Sidonie Gabrielle Colette
Colette's world was one of the senses. She wrote with equal authority about flowers and insects, the life of the demi-monde, and the pleasures of the table.
Born in 1873, Sidonie-Gabrielle Colette, was a child of France's Third Republic, a period in which bourgeois respectability was often at odds with the strange passions which seem to arise at the end of centuries. By her own account, her childhood was happy. She was the youngest of four, the two eldest being children of her mother’s first marriage. All the children tended to be solitary creatures, and much of Colette’s early life was influenced more by her parents, and by the natural world of plants and animals, than by her peers. Much of her writing was influenced by these early years, and many of her beautiful essays can be found in the volume entitled The Earthly Paradise, edited by Phelps.

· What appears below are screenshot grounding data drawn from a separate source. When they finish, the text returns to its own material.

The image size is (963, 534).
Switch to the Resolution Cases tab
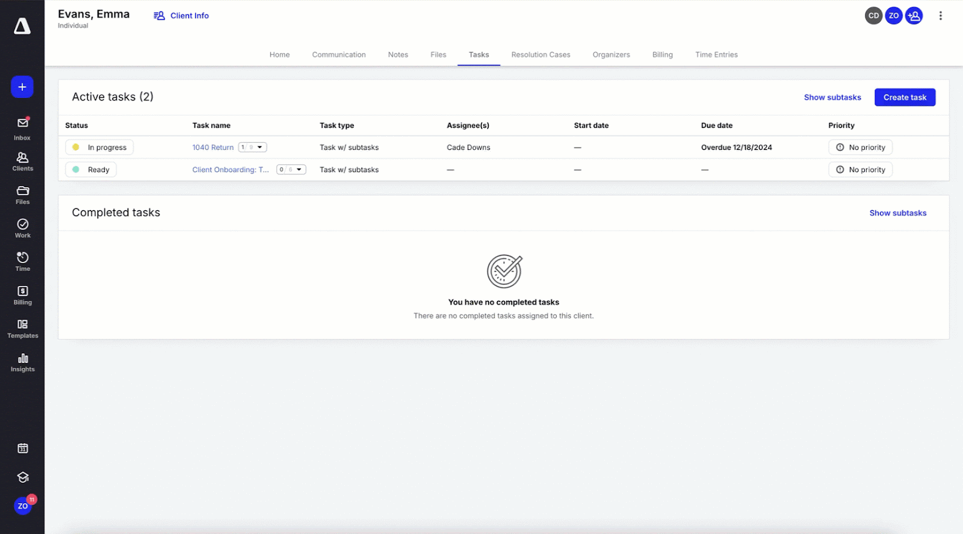(540, 55)
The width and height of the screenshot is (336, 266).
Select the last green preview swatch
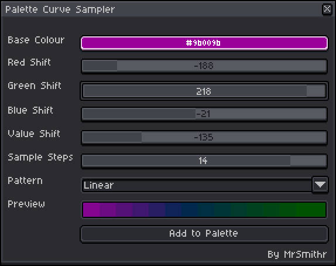coord(311,210)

Colette's marriage to the older, sophisticated, Henry Gauthier-Villars was not a match approved of by her parents. However, Colette was a determined young woman and she married Villars, known more commonly as “Willy” when she was twenty, and went off to live with him in Paris. Willy was chronically unfaithful to his young wife, even in the first year of their marriage, and in Paris, among Willy’s circle, Colette found herself in an alien world. Willy kept a "factory" of poor writers who churned out pages of both fiction and nonfiction to which he put his own name. Though she had never written anything before, Willy urged Colette to try her hand at it. Schoolgirl memories, he suggested, and racy, if possible. Colette obliged with "Claudine at School," which Willy eventually published under his own name. It was an immediate sensation, and he began to press Colette for more. Colette wrote four Claudines for Willy, as well as "Minne" and "Les Egarements de Minne." Finally in 1904, four years after the publication of the first Claudine, Colette published "Dialogues de bêtes" under the name "Colette Willy" which she would use as a pen name for nearly a decade.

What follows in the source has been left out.